LEMMA-RCA

Source

Core Claim

LEMMA-RCA is a large multi-modal multi-domain dataset collection for root cause analysis. It spans IT operations microservices and OT water treatment/distribution systems.

Dataset Notes

  • The four public dataset families are Product Review, Cloud Computing, SWaT, and WADI.
  • Product Review and Cloud Computing are the microservice-relevant subsets.
  • The website reports Product Review at 765G, 4 faults, and average 216 entities per fault.
  • The website reports Cloud Computing at 540G, 6 faults, and average 168 entities per fault.
  • The paper reports more than 100000 timestamps, millions of log-event records, fault timestamps, and root-cause entity labels.

Reported Baselines

The paper reports PC, Dynotears, C-LSTM, GOLEM, REASON, Nezha, MULAN, and CORAL. Repository text also mentions six baseline methods in places, so the paper should be preferred for the count.

Why It Matters

LEMMA-RCA is the largest multi-domain RCA collection in this comparison.
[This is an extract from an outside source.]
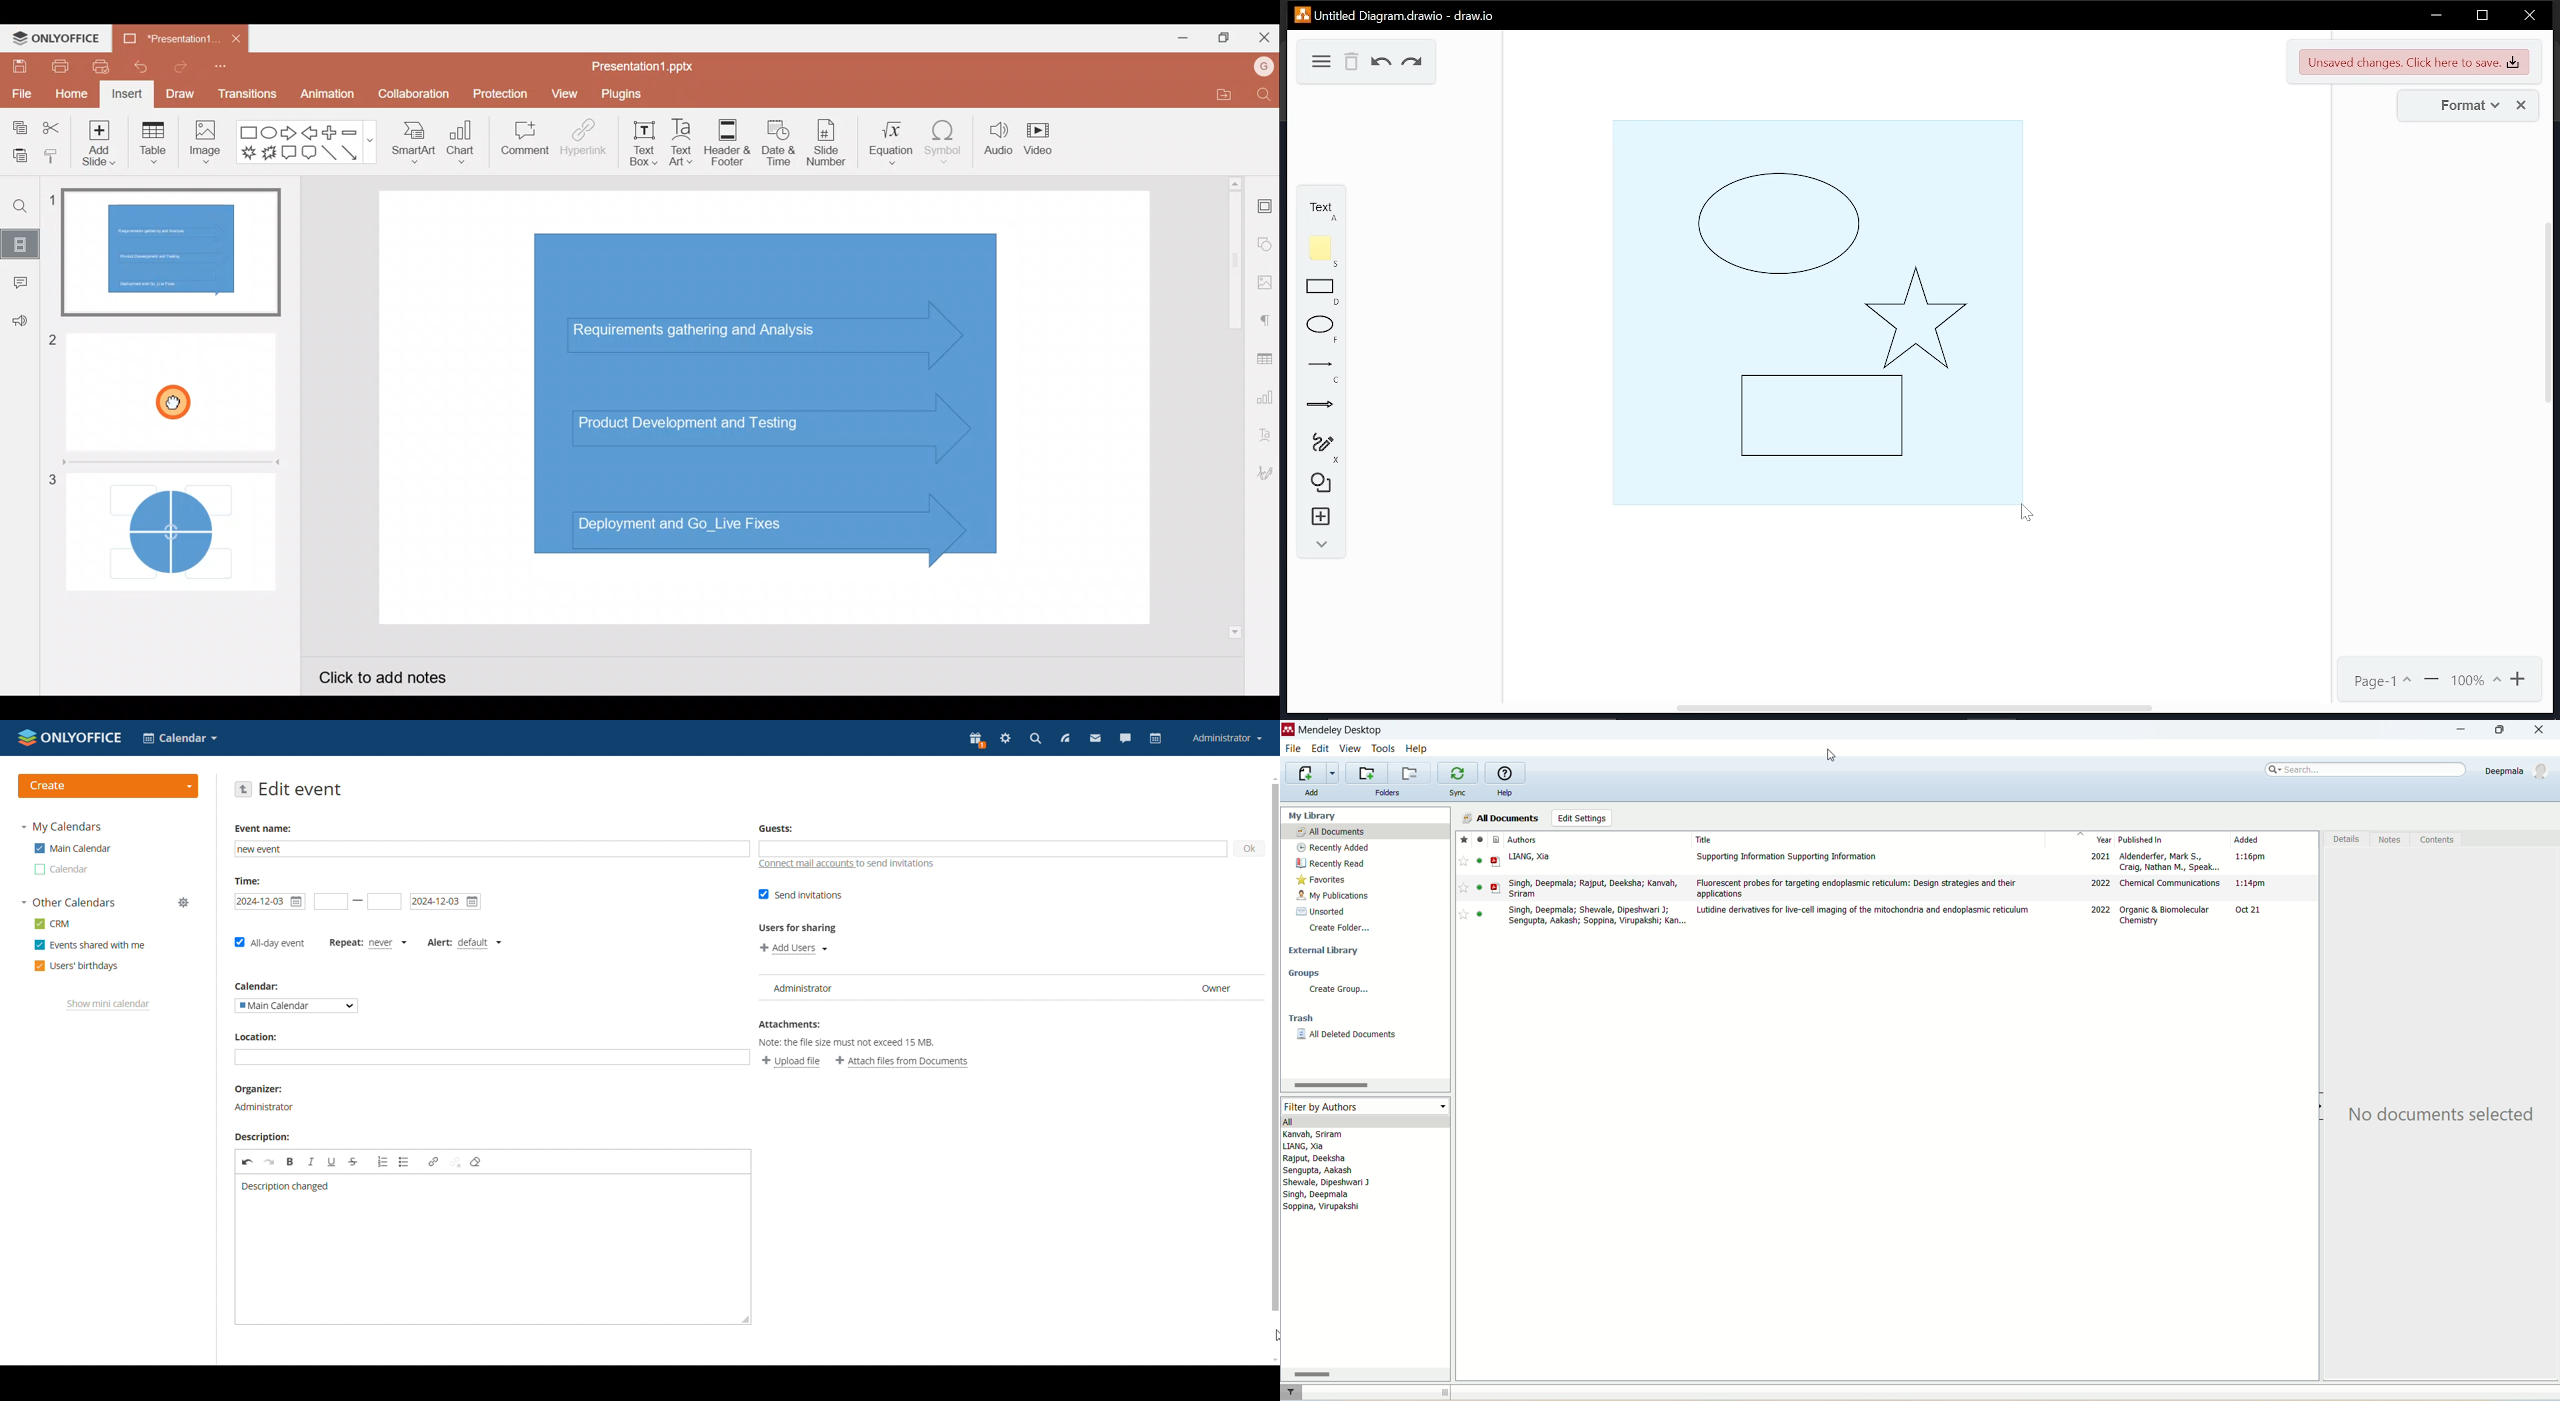 This screenshot has width=2576, height=1428. What do you see at coordinates (260, 1090) in the screenshot?
I see `Organizer:` at bounding box center [260, 1090].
It is especially relevant when testing whether a method transfers across IT and OT operations and across single-modal versus multi-modal RCA settings.

Gotchas

  • The benchmark is entity-centric and causal-graph-oriented, but it is not packaged as one ChronoGraph-style topology plus temporal edge-feature tensor.
  • License notes conflict: website/README License text says CC BY-ND 4.0, while Hugging Face metadata and one README paragraph say CC BY-NC 4.0.
  • Fault scenarios are diagnostic events, not logged operator actions.

Foundation TSFM Relevance

Agenda slotVerdictEvidenceMissing pieces
Observability RCA benchmarkspartially closesThe raw dataset snapshot covers IT microservices and OT water systems with metrics, logs, traces, fault timestamps, and root-cause entity labels.RCA labels do not by themselves define forecasting, remediation, or control rollouts.
Native multivariate encoding and high-channel scalingadjacentEntity-centric telemetry and graph/causal baselines make multi-entity system structure part of the task.Not packaged as one topology-plus-temporal-edge-feature schema for foundation TSFM training.
Context interfaceadjacentSystem entities, graph structure, logs, traces, metrics, and fault metadata provide operational context around the time series.Needs a standardized context schema rather than benchmark-specific artifacts.
Causal and control modelingwarningFault scenarios are diagnostic events, not logged operator actions or remediation choices.Needs interventions, candidate fixes, and observed outcomes under those actions.